[Collected data]
---------------

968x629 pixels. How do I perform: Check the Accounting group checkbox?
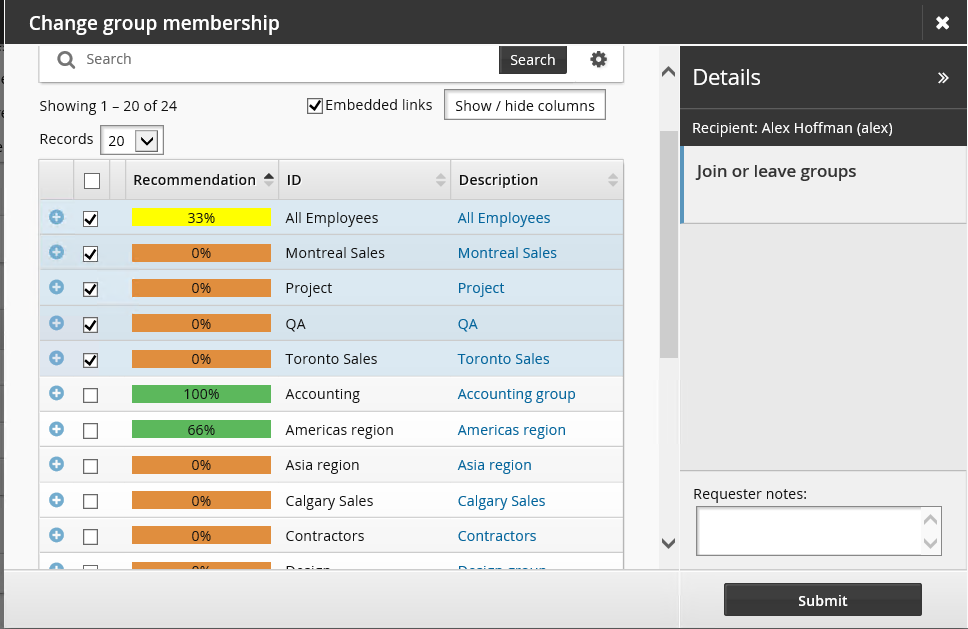pos(91,395)
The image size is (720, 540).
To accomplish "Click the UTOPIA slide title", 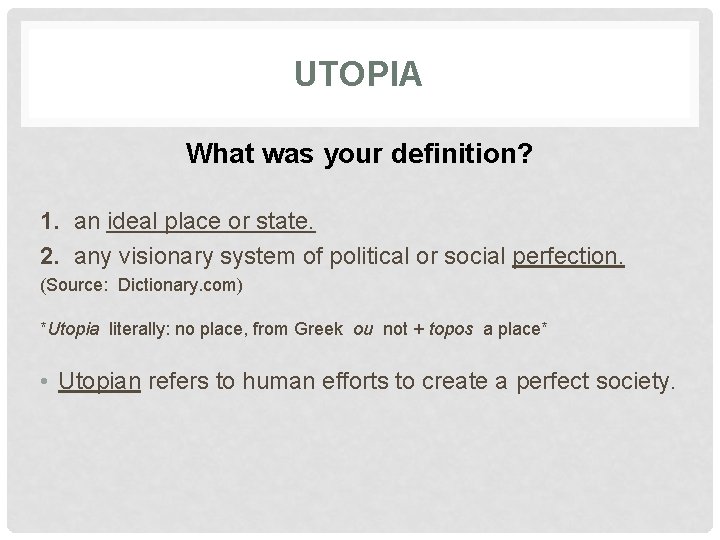I will [x=360, y=74].
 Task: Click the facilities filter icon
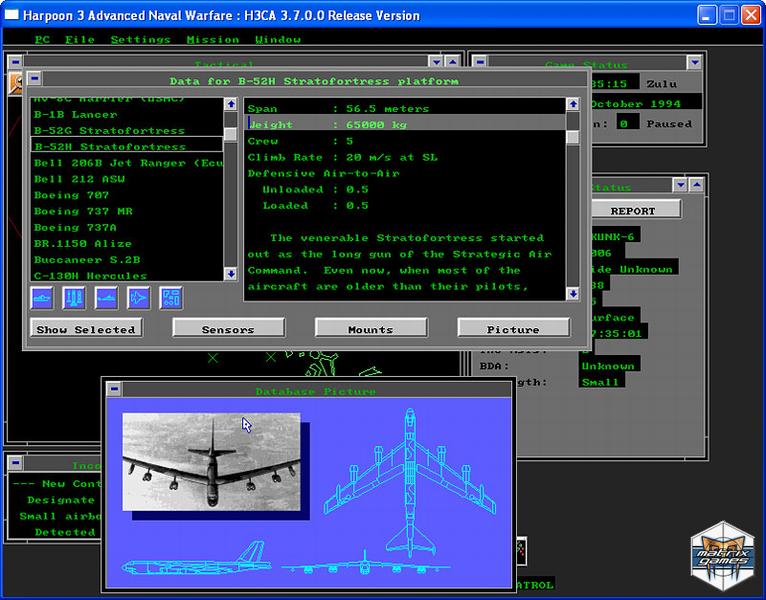(171, 297)
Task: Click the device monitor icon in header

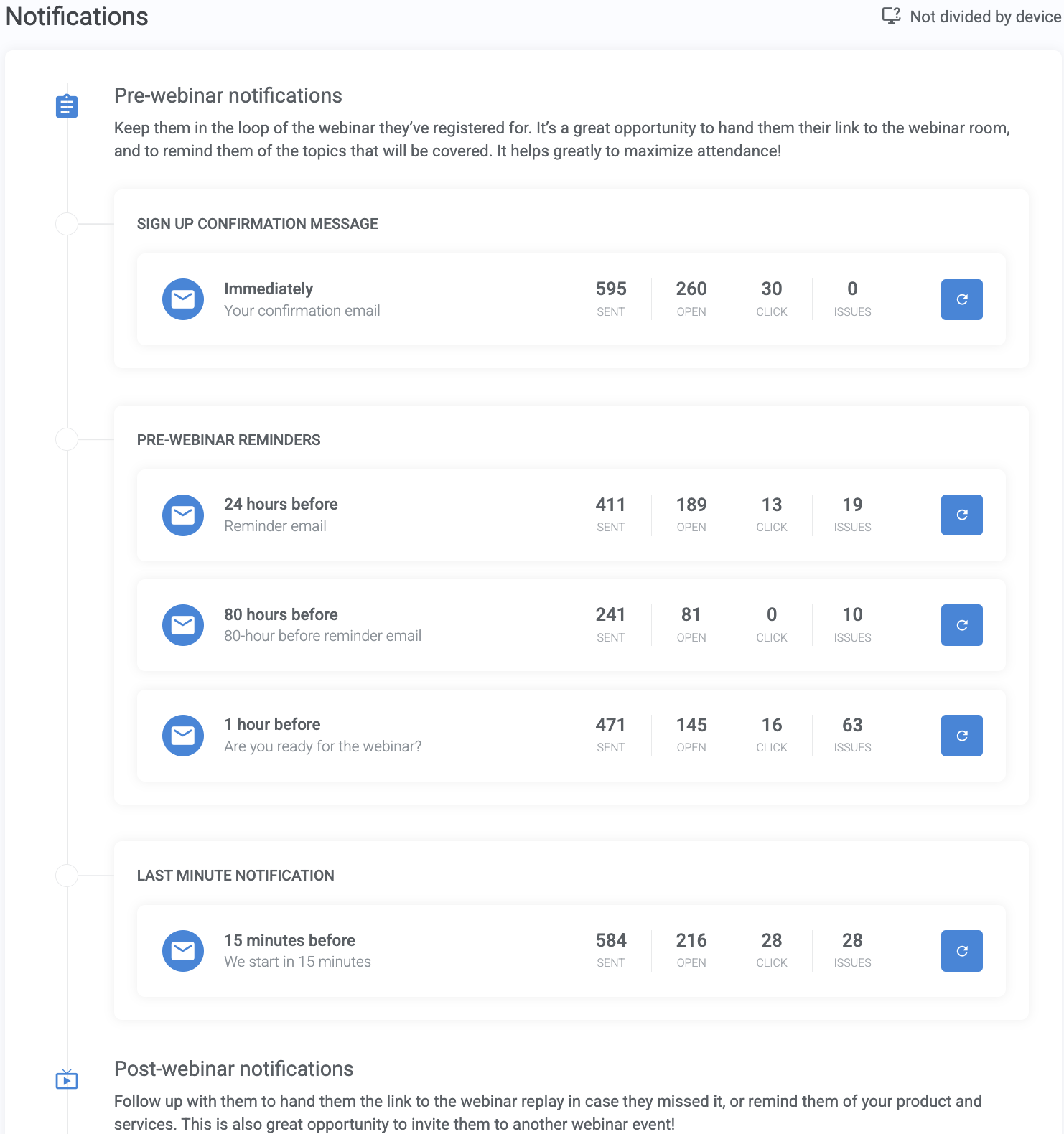Action: pyautogui.click(x=890, y=15)
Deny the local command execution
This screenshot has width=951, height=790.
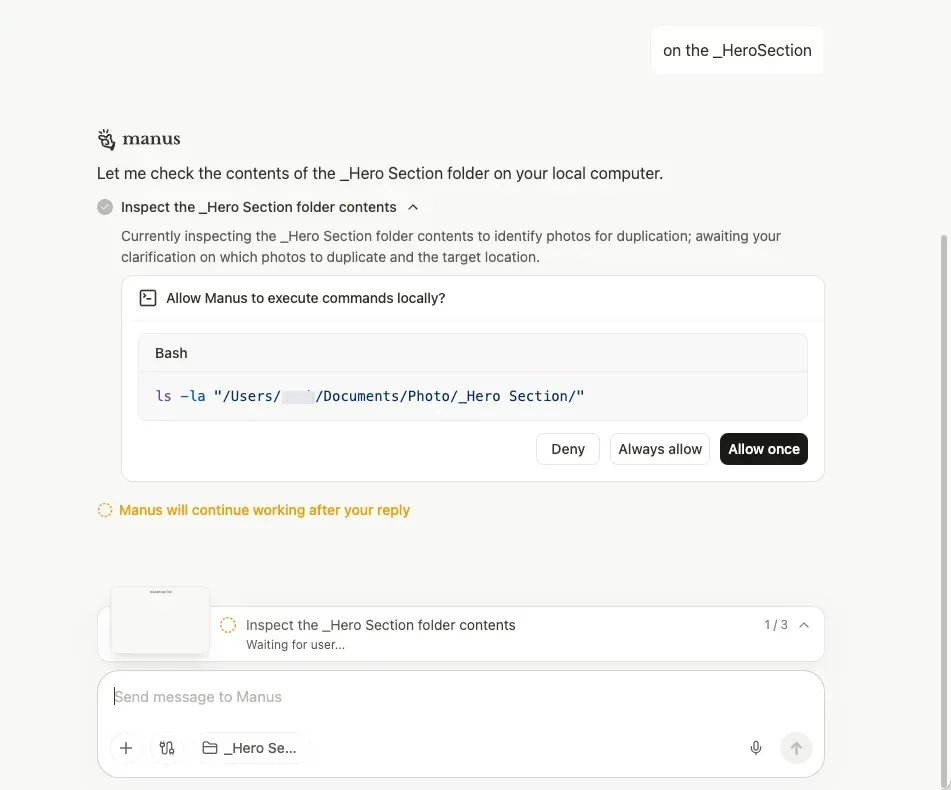tap(568, 449)
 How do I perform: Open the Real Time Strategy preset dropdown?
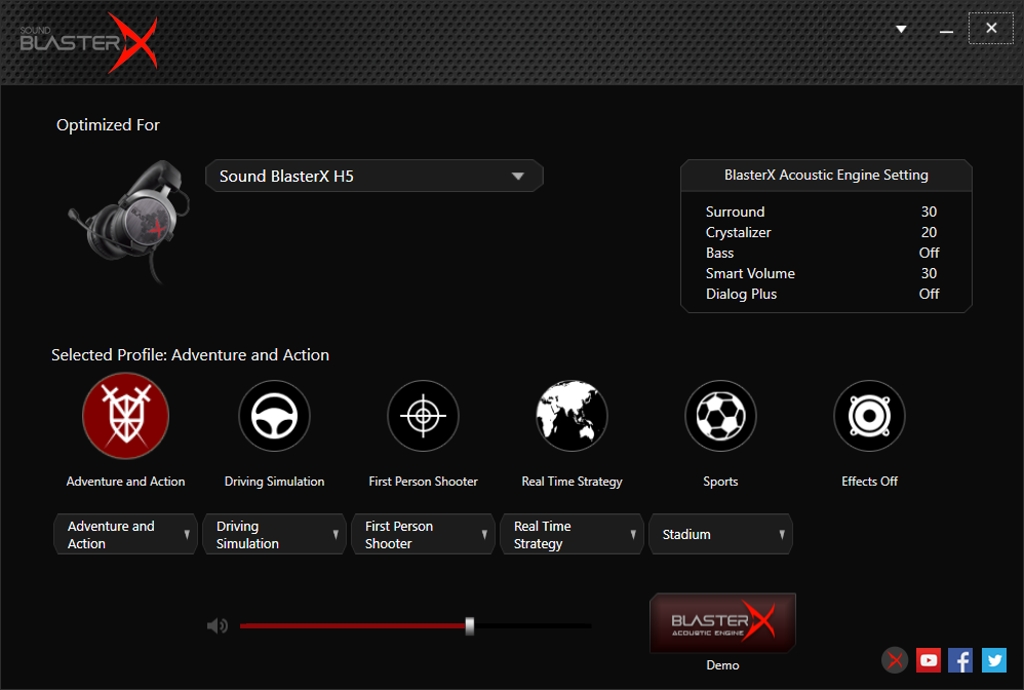572,535
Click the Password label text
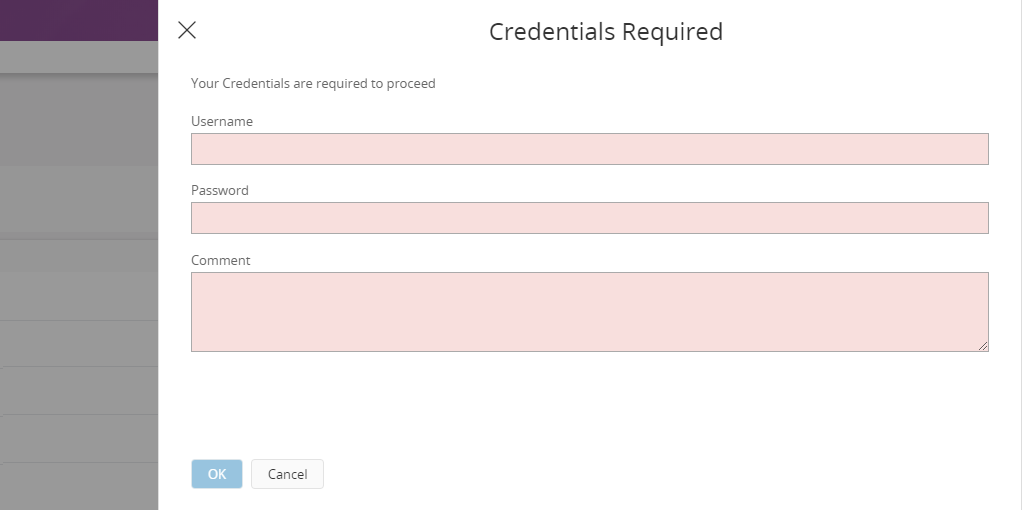 (x=220, y=190)
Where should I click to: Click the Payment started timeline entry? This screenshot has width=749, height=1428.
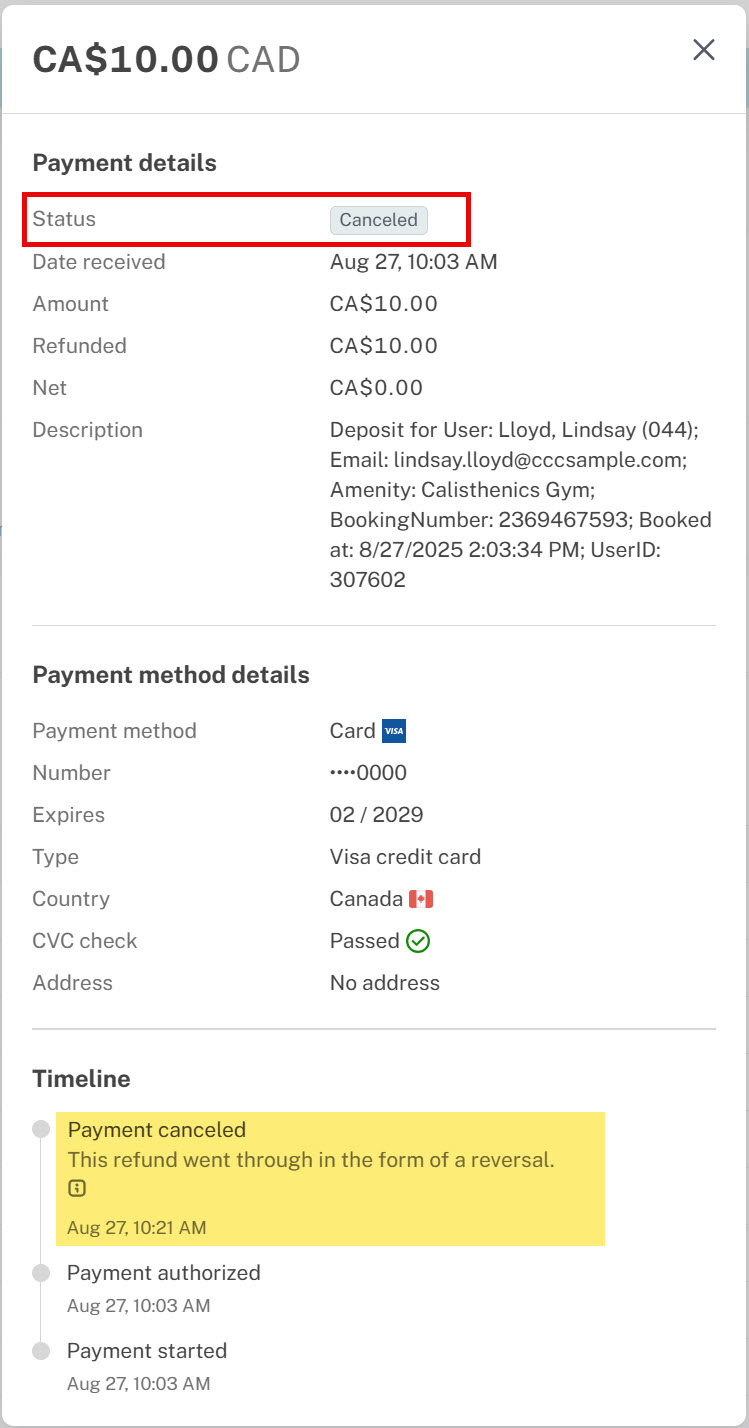pyautogui.click(x=147, y=1366)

---------------

• **WORK REQUEST**:
Starting with the line that contains "This screenshot has width=951, height=790.", print every remaining line of the records above, exactly as it stands. Do not print the pictures.

• **EXPECTED ANSWER**:
This screenshot has width=951, height=790.
tap(568, 449)
 How do I perform: Open the Real Time Strategy preset dropdown?
572,535
Click the Password label text
 (x=220, y=190)
Where should I click to: Click the Payment started timeline entry? This screenshot has width=749, height=1428.
pyautogui.click(x=147, y=1366)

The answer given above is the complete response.